--- Start ---

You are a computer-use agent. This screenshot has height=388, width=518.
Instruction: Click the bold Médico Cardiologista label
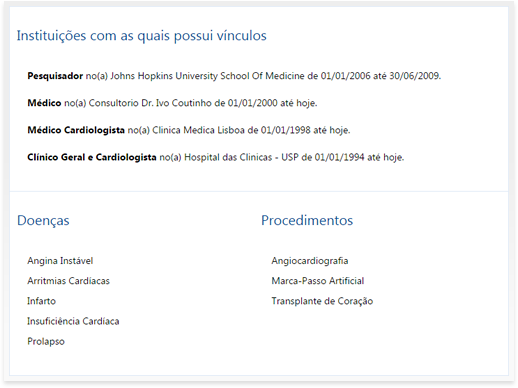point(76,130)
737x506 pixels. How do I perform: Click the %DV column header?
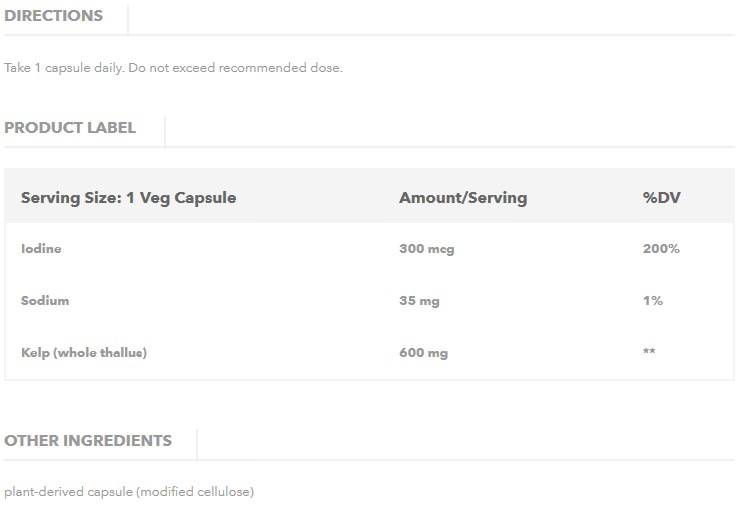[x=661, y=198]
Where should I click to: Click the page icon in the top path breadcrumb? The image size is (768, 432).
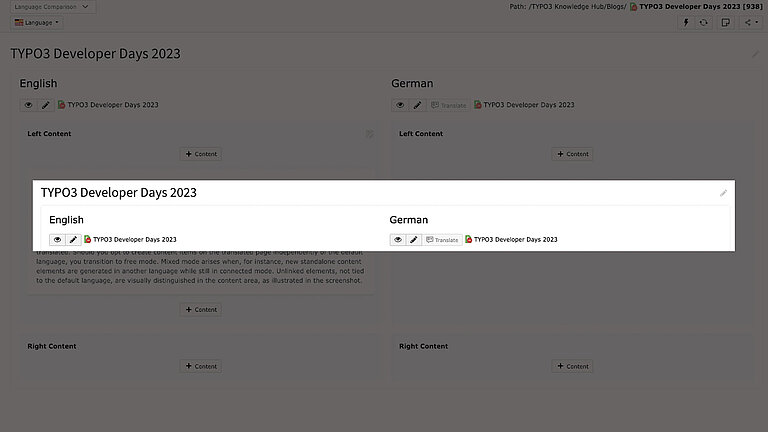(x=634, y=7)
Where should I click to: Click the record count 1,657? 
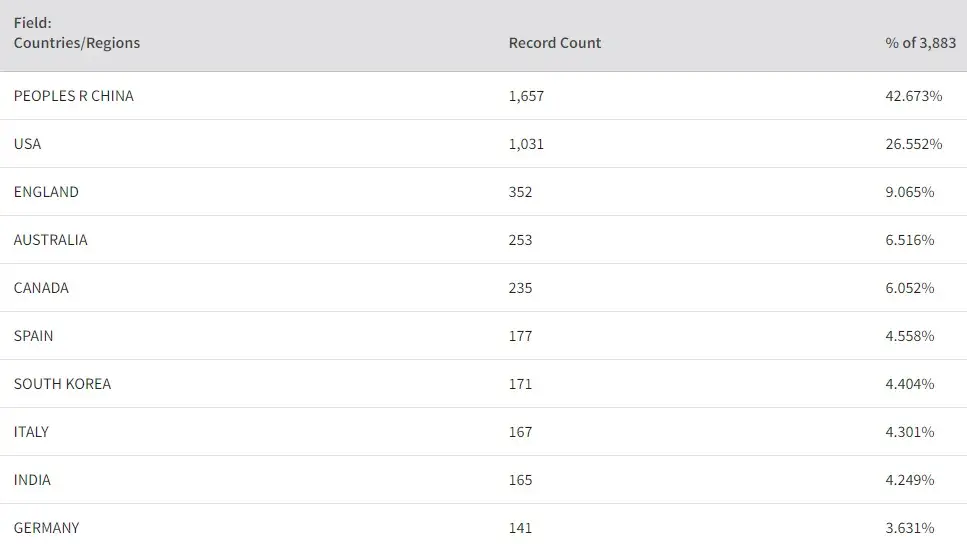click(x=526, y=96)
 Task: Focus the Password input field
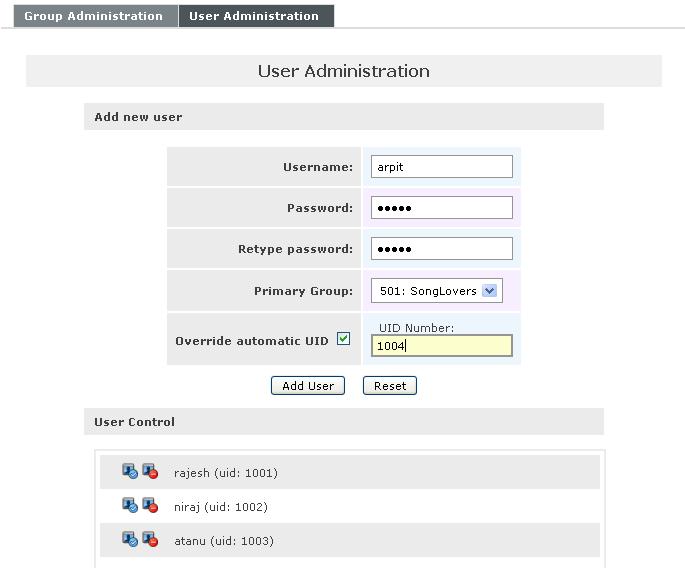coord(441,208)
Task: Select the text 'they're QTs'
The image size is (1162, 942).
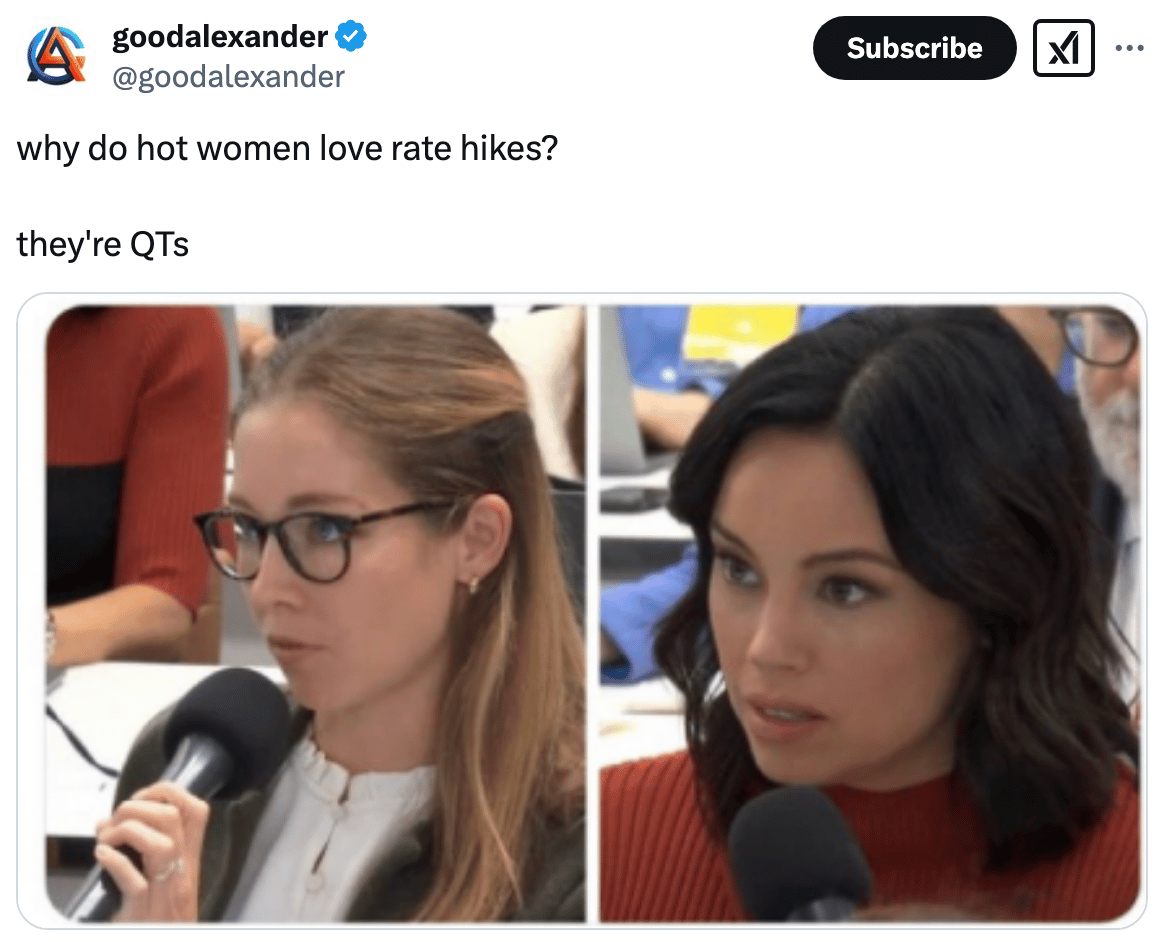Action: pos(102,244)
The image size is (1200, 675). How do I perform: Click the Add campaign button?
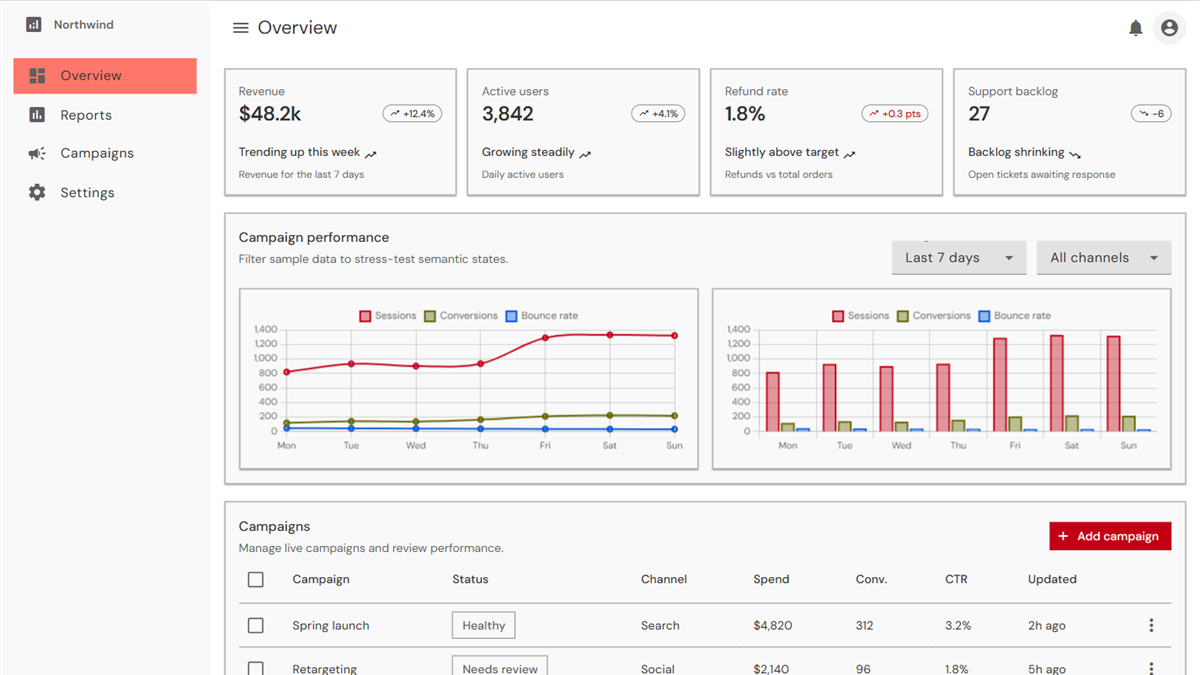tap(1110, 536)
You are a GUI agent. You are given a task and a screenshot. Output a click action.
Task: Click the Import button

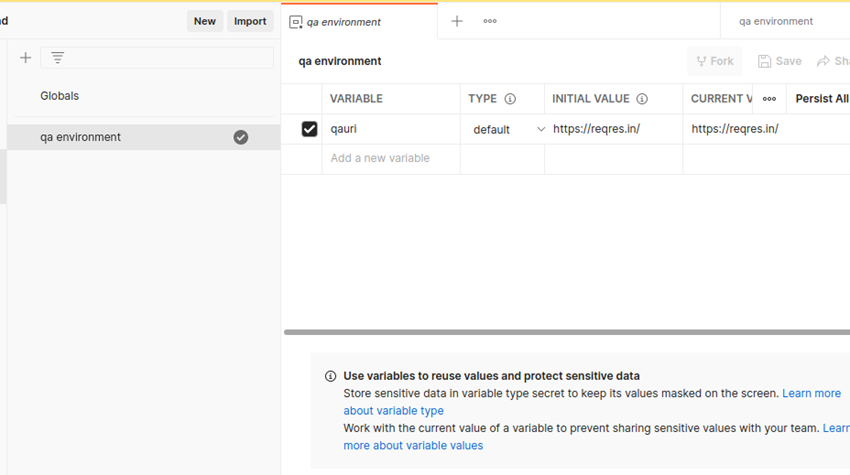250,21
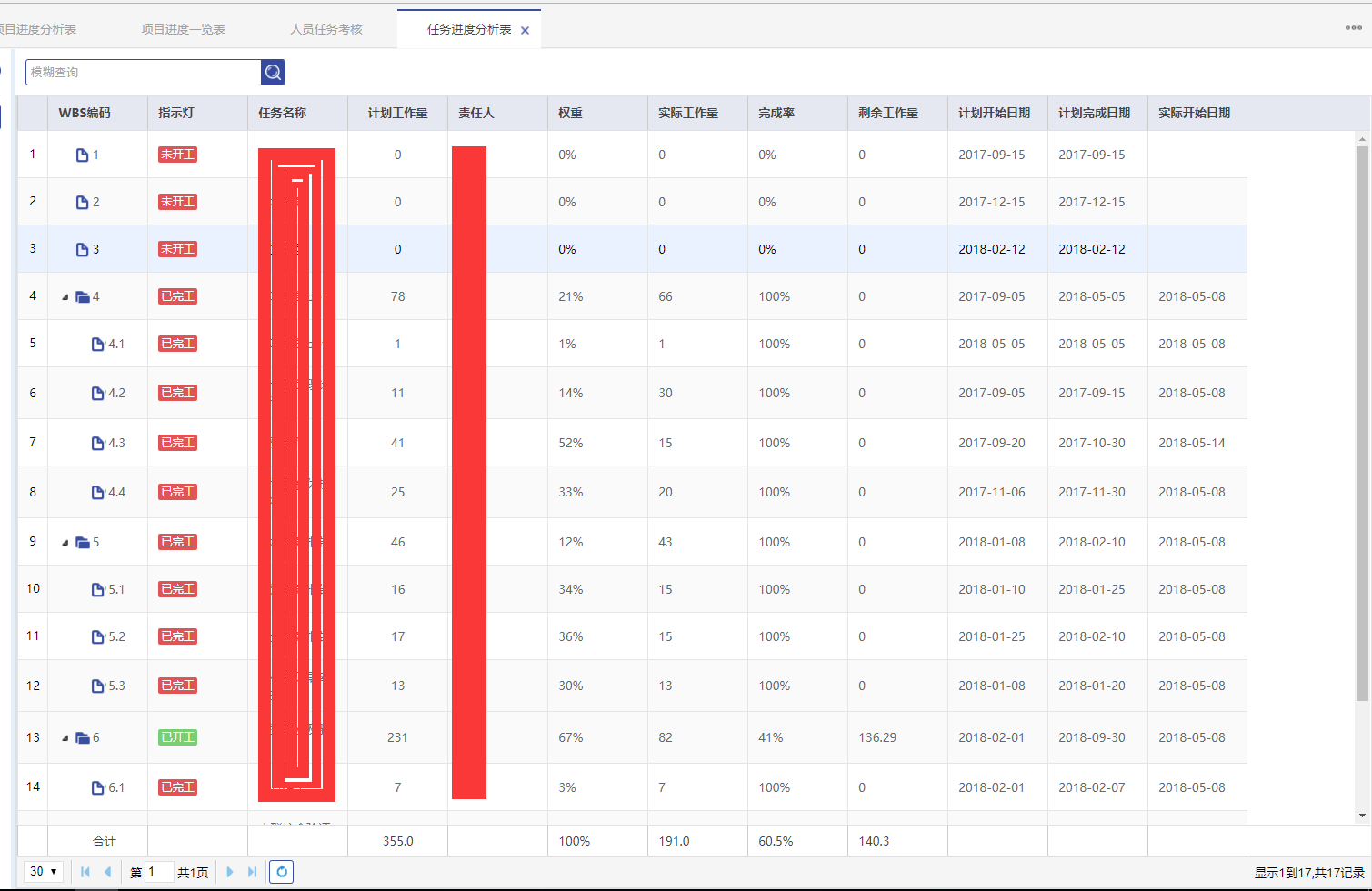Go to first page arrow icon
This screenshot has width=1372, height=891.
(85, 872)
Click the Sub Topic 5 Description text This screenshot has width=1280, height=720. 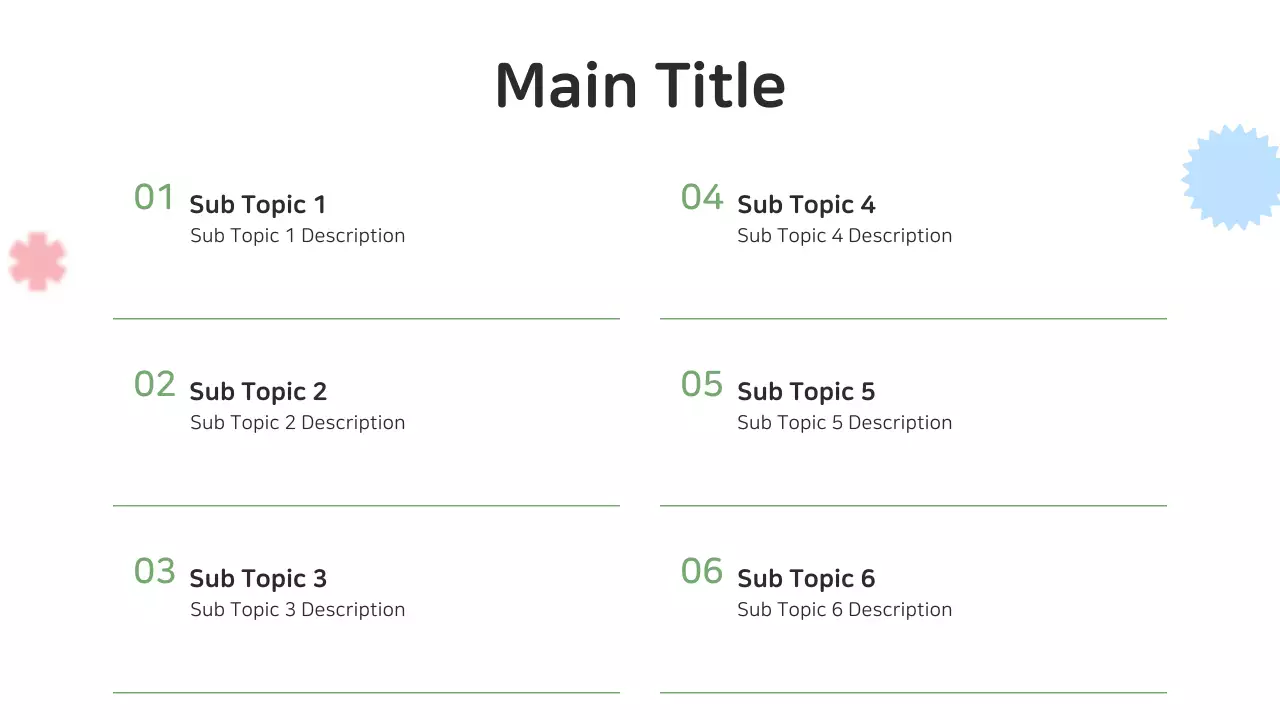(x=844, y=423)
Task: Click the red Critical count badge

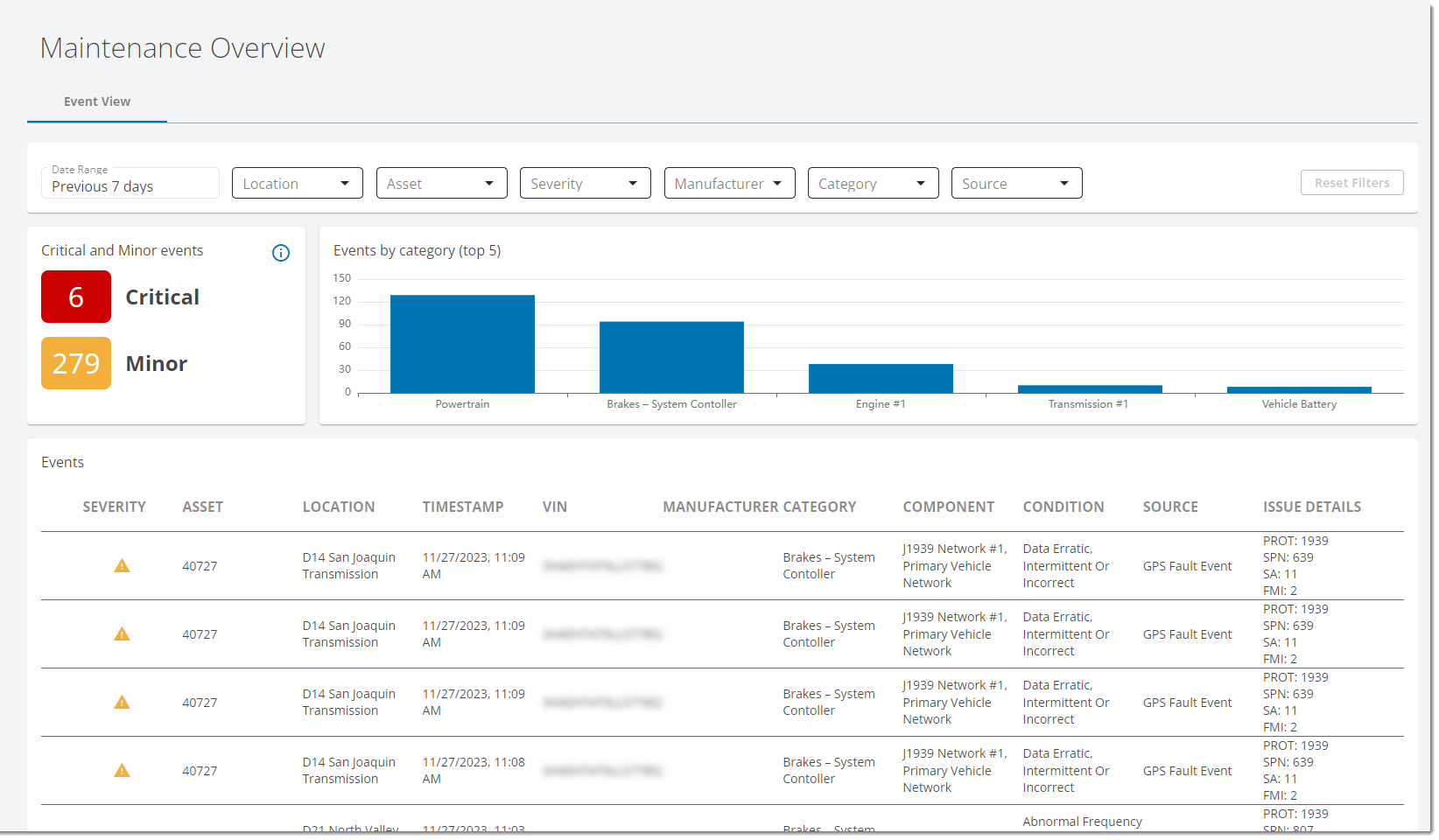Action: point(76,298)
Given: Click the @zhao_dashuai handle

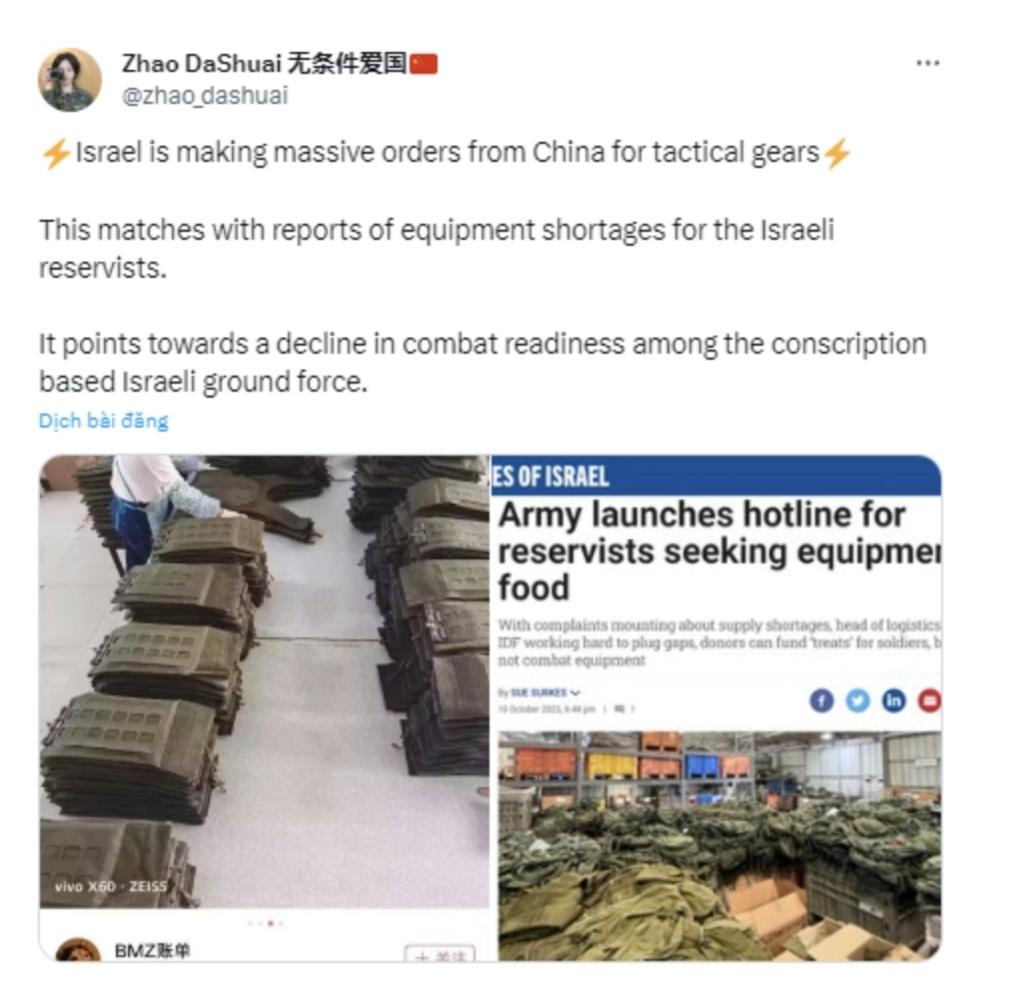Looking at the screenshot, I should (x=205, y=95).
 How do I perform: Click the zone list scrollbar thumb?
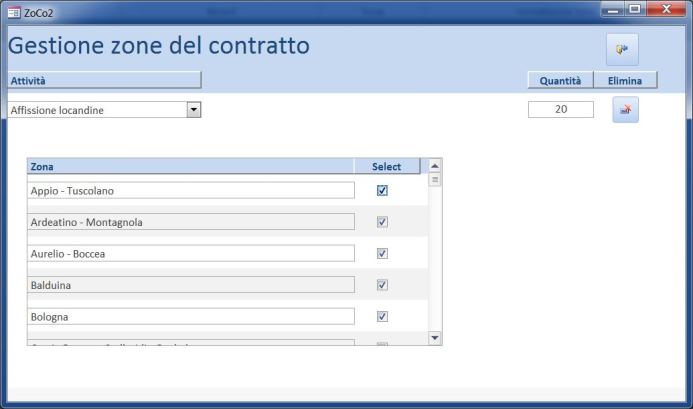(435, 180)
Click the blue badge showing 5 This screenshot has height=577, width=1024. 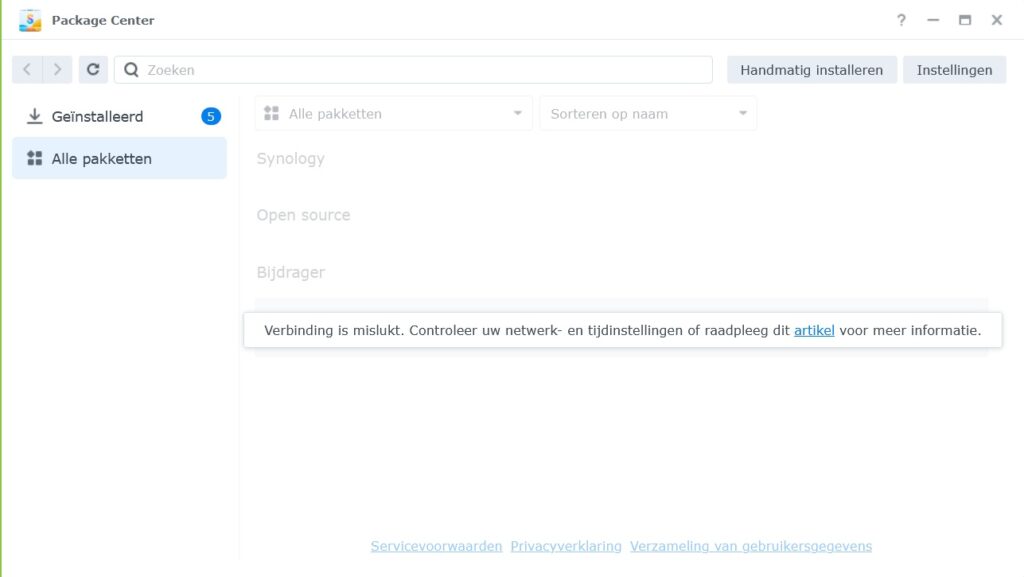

--- End ---

*Stated exercise*. Duplicate the rows in the stretch from the start of the rows through the line containing "tap(1110, 536)", both ends included, omitting the pictures.

*Complete answer*.
You are a computer-use agent. This screenshot has height=388, width=518.
Instruction: Click the bold Médico Cardiologista label
point(76,130)
737x506 pixels. How do I perform: Click the %DV column header?
[x=661, y=198]
Where should I click to: Click the page icon in the top path breadcrumb? The image size is (768, 432).
(x=634, y=7)
Where should I click to: Click the record count 1,657? 
click(x=526, y=96)
 Task: Focus the Password input field
coord(441,208)
Task: Select the text 'they're QTs'
The image size is (1162, 942).
Action: pos(102,244)
The image size is (1200, 675). How do I perform: Click the Add campaign button?
tap(1110, 536)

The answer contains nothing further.